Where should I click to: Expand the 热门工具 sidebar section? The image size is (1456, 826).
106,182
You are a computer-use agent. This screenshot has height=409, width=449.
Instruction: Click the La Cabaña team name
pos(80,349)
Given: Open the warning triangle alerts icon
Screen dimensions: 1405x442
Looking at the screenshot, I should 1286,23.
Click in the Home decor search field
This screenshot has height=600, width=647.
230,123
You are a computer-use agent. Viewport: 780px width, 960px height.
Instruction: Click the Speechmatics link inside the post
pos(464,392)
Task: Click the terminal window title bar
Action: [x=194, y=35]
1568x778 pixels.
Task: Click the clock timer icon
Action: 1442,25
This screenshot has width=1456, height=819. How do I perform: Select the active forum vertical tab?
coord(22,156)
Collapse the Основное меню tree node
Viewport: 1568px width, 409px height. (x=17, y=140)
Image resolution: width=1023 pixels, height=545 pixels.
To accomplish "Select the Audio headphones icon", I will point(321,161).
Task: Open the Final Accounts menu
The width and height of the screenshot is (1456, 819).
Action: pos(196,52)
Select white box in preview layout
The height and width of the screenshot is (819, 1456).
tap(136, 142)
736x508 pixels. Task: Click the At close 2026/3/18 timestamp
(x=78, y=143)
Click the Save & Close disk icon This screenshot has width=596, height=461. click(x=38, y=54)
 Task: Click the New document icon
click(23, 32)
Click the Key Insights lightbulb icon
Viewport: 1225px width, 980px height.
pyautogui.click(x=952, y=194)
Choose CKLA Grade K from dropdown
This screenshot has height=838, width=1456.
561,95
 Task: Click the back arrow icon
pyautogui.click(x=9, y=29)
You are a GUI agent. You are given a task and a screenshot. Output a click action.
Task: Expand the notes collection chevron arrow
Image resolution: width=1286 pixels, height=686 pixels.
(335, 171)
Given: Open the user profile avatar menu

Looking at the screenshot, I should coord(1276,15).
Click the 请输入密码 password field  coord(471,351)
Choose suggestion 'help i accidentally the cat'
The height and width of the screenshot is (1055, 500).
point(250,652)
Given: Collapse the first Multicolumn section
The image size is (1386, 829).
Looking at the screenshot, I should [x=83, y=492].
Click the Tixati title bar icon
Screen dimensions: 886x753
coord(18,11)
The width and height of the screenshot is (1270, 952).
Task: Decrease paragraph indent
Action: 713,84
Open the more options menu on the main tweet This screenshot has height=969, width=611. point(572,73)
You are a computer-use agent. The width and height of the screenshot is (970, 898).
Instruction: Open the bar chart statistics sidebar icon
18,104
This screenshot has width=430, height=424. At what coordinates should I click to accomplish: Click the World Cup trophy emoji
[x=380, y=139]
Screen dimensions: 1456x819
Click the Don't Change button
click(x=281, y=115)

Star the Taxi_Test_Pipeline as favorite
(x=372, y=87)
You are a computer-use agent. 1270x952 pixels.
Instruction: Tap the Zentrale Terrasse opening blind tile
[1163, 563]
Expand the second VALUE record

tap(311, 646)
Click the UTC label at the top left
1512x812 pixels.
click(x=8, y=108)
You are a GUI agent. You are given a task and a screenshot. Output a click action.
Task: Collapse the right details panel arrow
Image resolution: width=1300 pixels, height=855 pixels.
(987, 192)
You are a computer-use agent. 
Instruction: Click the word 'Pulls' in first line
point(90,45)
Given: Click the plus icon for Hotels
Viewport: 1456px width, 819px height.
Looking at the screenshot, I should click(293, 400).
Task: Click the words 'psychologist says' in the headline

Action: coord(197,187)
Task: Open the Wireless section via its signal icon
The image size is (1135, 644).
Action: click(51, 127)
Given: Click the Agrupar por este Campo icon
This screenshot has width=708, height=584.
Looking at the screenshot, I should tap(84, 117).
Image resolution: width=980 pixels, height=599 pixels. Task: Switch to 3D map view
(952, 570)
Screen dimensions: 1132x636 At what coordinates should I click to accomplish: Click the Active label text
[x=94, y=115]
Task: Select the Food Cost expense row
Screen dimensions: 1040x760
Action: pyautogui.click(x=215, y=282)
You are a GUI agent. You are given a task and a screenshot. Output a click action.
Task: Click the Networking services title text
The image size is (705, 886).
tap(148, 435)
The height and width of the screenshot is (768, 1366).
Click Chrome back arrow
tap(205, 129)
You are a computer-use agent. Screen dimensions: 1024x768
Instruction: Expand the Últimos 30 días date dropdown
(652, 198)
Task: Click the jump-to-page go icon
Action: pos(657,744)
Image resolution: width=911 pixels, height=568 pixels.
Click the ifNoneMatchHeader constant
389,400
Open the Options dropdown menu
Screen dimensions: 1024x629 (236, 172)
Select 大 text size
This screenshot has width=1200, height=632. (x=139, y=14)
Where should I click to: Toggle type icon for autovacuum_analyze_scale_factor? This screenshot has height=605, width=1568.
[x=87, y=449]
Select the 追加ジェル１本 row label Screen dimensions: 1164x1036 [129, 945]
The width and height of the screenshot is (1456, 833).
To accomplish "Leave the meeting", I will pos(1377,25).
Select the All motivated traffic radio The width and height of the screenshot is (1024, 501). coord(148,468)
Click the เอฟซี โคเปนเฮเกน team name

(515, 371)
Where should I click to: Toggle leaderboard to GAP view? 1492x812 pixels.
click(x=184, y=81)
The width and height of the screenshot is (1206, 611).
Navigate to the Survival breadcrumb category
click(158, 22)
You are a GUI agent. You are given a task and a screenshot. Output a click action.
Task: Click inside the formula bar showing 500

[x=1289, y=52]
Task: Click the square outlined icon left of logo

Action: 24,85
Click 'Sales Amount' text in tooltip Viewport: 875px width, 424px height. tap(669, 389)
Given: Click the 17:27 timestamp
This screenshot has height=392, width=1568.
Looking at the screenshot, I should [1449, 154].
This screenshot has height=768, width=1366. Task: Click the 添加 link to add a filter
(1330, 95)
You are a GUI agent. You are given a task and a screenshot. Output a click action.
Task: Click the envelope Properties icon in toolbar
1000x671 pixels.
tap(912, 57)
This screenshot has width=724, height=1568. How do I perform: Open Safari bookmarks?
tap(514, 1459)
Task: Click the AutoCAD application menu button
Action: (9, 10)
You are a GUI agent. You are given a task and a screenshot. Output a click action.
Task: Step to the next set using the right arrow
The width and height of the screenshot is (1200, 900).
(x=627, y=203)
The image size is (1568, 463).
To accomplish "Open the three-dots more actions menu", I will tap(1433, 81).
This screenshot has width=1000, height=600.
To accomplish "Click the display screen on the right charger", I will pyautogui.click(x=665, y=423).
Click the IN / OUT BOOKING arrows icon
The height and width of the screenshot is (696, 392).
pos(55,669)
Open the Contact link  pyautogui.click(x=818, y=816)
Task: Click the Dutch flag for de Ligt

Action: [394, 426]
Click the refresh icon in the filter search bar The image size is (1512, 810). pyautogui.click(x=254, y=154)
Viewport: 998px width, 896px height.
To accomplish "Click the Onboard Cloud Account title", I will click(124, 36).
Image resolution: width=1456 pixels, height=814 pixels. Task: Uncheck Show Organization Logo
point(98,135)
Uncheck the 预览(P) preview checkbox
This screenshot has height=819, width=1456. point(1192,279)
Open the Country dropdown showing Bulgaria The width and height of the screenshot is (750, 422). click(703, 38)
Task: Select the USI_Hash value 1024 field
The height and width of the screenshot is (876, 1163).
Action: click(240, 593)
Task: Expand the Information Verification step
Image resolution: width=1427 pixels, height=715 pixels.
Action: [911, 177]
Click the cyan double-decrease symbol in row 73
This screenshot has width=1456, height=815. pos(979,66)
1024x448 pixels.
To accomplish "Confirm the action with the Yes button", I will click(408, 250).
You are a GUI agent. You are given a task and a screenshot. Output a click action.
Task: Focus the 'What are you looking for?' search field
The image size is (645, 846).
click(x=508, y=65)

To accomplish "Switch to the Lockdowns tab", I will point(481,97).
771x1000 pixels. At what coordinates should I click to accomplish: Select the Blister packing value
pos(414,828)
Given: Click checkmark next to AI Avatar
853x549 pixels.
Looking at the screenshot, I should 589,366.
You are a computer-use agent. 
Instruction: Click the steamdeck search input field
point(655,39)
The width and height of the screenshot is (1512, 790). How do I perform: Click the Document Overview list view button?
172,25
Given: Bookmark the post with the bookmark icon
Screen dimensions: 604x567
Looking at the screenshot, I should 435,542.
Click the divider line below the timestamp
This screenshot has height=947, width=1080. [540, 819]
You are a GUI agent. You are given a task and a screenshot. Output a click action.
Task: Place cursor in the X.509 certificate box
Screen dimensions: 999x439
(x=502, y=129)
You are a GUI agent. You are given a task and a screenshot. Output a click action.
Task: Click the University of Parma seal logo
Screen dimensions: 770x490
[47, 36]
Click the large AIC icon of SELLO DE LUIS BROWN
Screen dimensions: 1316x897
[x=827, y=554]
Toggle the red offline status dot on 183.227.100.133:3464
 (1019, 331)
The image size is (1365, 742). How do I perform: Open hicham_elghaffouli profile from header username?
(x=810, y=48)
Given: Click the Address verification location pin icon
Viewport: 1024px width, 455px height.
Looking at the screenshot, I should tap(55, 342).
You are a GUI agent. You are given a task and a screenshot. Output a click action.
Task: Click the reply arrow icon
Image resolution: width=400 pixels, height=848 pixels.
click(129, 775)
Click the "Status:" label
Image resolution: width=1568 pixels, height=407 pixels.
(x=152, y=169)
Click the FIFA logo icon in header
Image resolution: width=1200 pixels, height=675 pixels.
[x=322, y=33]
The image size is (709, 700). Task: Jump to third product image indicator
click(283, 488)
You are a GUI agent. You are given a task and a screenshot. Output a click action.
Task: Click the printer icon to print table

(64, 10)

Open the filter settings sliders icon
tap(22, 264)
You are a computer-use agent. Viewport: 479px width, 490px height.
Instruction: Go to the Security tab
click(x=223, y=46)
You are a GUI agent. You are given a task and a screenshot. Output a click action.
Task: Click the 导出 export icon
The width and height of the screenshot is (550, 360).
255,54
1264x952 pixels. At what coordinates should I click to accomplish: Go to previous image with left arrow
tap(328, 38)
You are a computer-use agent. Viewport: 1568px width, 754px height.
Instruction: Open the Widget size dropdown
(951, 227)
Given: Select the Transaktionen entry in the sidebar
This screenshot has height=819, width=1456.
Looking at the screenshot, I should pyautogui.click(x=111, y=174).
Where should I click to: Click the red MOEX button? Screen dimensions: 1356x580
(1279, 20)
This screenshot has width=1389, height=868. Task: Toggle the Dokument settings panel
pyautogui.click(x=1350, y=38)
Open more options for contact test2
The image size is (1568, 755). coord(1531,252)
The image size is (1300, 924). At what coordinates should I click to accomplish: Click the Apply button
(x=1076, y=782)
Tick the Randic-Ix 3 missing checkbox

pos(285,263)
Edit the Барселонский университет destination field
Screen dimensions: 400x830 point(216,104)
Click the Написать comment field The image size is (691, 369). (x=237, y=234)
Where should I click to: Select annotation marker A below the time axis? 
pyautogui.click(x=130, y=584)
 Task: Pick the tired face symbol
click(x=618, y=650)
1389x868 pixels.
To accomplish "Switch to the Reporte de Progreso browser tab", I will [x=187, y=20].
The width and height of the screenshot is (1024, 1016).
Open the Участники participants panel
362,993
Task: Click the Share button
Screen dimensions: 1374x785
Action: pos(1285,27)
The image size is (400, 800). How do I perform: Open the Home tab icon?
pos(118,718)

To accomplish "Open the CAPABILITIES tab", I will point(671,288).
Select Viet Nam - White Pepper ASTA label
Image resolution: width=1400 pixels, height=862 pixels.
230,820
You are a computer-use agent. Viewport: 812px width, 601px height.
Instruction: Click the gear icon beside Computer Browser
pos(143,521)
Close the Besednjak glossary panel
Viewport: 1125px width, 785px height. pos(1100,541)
_____
> **Written request**: Print the stretch of the material above from its beginning through the line containing "Looking at the screenshot, I should 1286,23.", inclusive, reproducing each line character for character.

> **Response to the task**:
Where should I click to: Expand the 热门工具 sidebar section? The image size is (1456, 826).
106,182
You are a computer-use agent. This screenshot has height=409, width=449.
Instruction: Click the La Cabaña team name
pos(80,349)
Given: Open the warning triangle alerts icon
Screen dimensions: 1405x442
Looking at the screenshot, I should 1286,23.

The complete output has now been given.